Она вылезла из-под одеяла, закуталась в халат и поплелась в ванную курить. Уселась на край ванны и стала разглядывать себя в большом, в человеческий рост, зеркале. Из глубины зазеркалья на нее смотрела немолодая женщина с усталым бледным лицом и потухшими глазами. «Ни за что! – пронеслось в голове у Насти Каменской. – Я не поддамся. Я не позволю «этому» меня задавить. И пусть я не смогу заставить себя радоваться так же бурно и красочно, как когда-то, но я, по крайней мере, должна научиться контролировать свои мысли и слова, чтобы не застревать на негативе. Это вполне по силам любому человеку, было бы желание. А желание у меня есть. Потому что я не хочу превратиться в старую брюзгливую тетку, от которой все будут шарахаться».

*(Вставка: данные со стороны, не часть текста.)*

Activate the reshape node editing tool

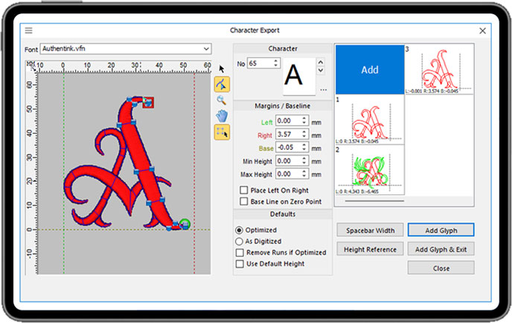click(x=221, y=83)
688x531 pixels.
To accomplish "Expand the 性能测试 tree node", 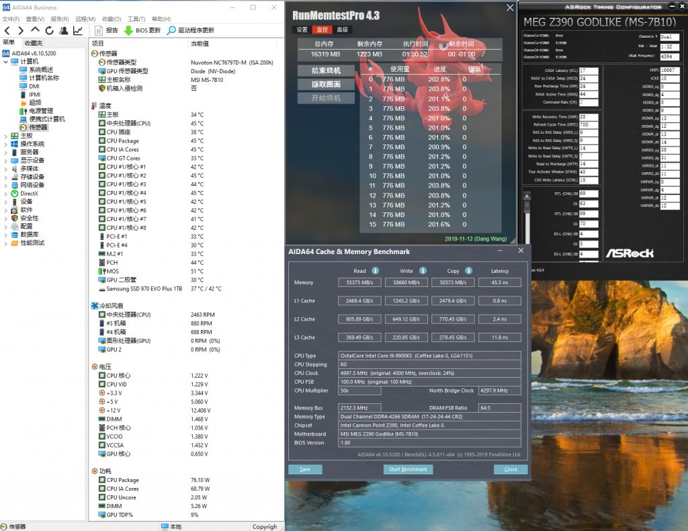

Приводить в исполнение задуманное она решила начать немедленно. Легла в постель, выключила бра, постаралась расслабиться, начала погружаться в дрему… Услышала вдалеке вой сирены «Скорой помощи» и сразу поймала себя на мысли: «Ну вот, пожалуйста. Только-только начала засыпать! И ведь не закроешь окно – душно, а я не могу спать в духоте. Так и буду опять до самого утра…»

И спохватилась. Нет, надо думать по-другому. Как хорошо, что «Скорая» уже едет! Кому-то плохо, кто-то нуждается в помощи, и сейчас приедут врачи, сделают все, что нужно, человека спасут. И все будет в порядке. Как хорошо, что «Скорая» едет с сиреной, потому что если бы человек в помощи уже не нуждался, его везли бы не спеша, без сигнала. Раз есть сирена – значит, есть надежда. И этому можно и нужно радоваться.

Она вдруг с удивлением поняла, что улыбается в темноте.